Superior Court of Pennsylvania

June 30, 2014


Page 321

Appeal from the Judgment Entered June 5, 2013, In the Court of Common Pleas of Allegheny County, Civil Division, at No. G.D. 11-011713.



Page 322


Appellants, Jack C. Catania, Jr. and Deborah Ann Catania, appeal from the judgment entered on June 5, 2013, in the declaratory judgment action initiated by Appellee, Erie Insurance Group (" Erie" ). We affirm.

On August 15, 2009, Jack C. Catania, Jr. (" Catania" ) was injured when, while driving a delivery truck in the course of his employment, he swerved to avoid another vehicle and lost control of the truck. Catania sustained injuries as a result of the accident. The other vehicle fled the scene. At the time of the accident, Catania had a personal policy of insurance with Erie. Because the other vehicle fled the scene, it was considered an uninsured motor vehicle under the policy, and Catania made a claim for uninsured motorist coverage.

On November 22, 2010, Erie denied the claim. Erie cited the " regularly used non-owned vehicle" exclusion as its basis for the denial. On June 27, 2011, Erie filed a declaratory judgment action in the Allegheny County Court of Common Pleas. On June 5, 2013, the trial court held that Erie had no duty to provide coverage to Appellants and entered judgment in Erie's favor. Appellants filed a timely appeal.
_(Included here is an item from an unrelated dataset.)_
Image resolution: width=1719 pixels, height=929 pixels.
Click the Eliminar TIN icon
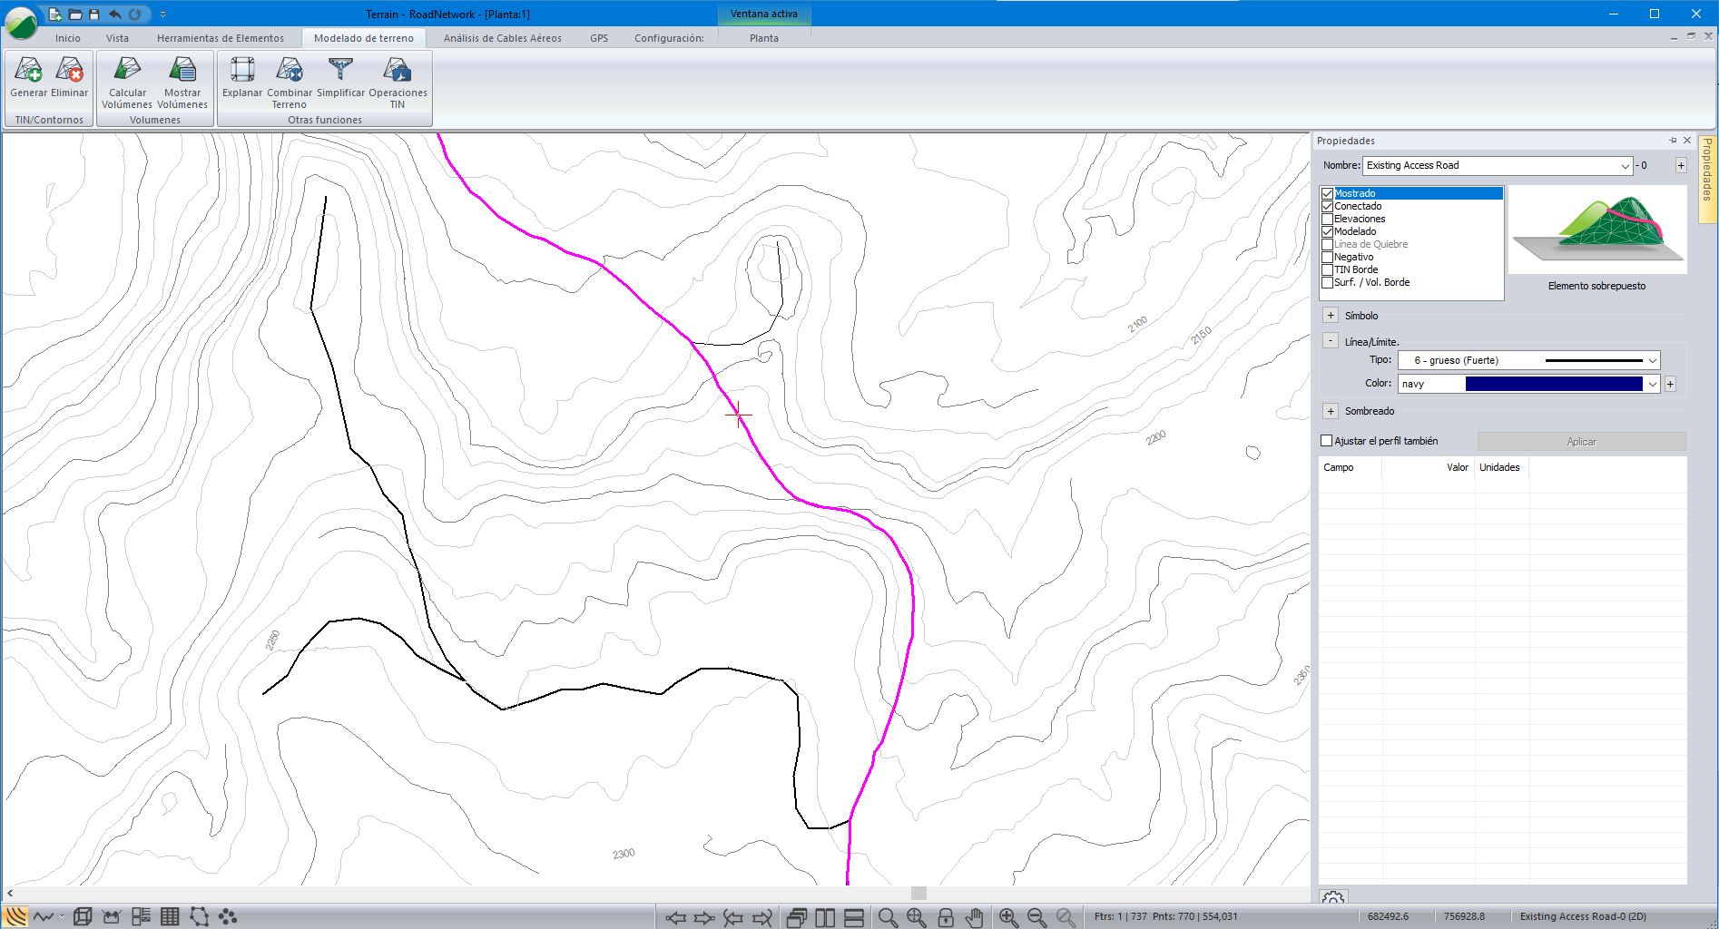69,77
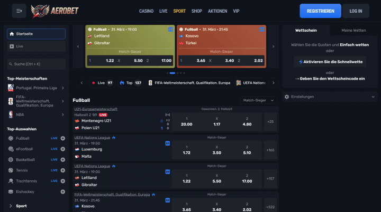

On appeal, Appellants claim that the trial court erred in granting Erie's motion for declaratory judgment and raise the following issues:

1. Whether the record supported the Lower Court's conclusion that the " regularly used non-owned vehicle" exclusion in Erie's policy is applicable based upon the stipulated facts of record and the reasonable expectations of the insured.
2. Whether the Lower Court erred in concluding that Appellee, Erie Insurance Exchange (" Erie" ), was not required to submit proof that its premium failed to compensate it for the risk of paying uninsured motorist benefits to Appellant, Jack C. Catania, Jr. who was injured while operating his employer's bread delivery truck.

Appellants' Brief at 4.[1]

The standard of review is as follows:

Our standard of review in a declaratory judgment action is limited to determining whether the trial court clearly abused its discretion or committed an error of law. We may not substitute our judgment for that of the trial court if the court's determination is supported by the evidence.

Pocono Summit Realty, LLC v. Ahmad Amer, LLC, 2012 PA Super. 129, 52 A.3d 261, 265 (Pa. Super. 2012) (citations and quotation marks omitted). Additionally,

[w]e will review the decision of the lower court as we would a decree in equity and set aside the factual conclusions of that court only where they are not supported by adequate evidence. The application of the law, however, is always subject to our review.

Id. (citations and quotation marks omitted).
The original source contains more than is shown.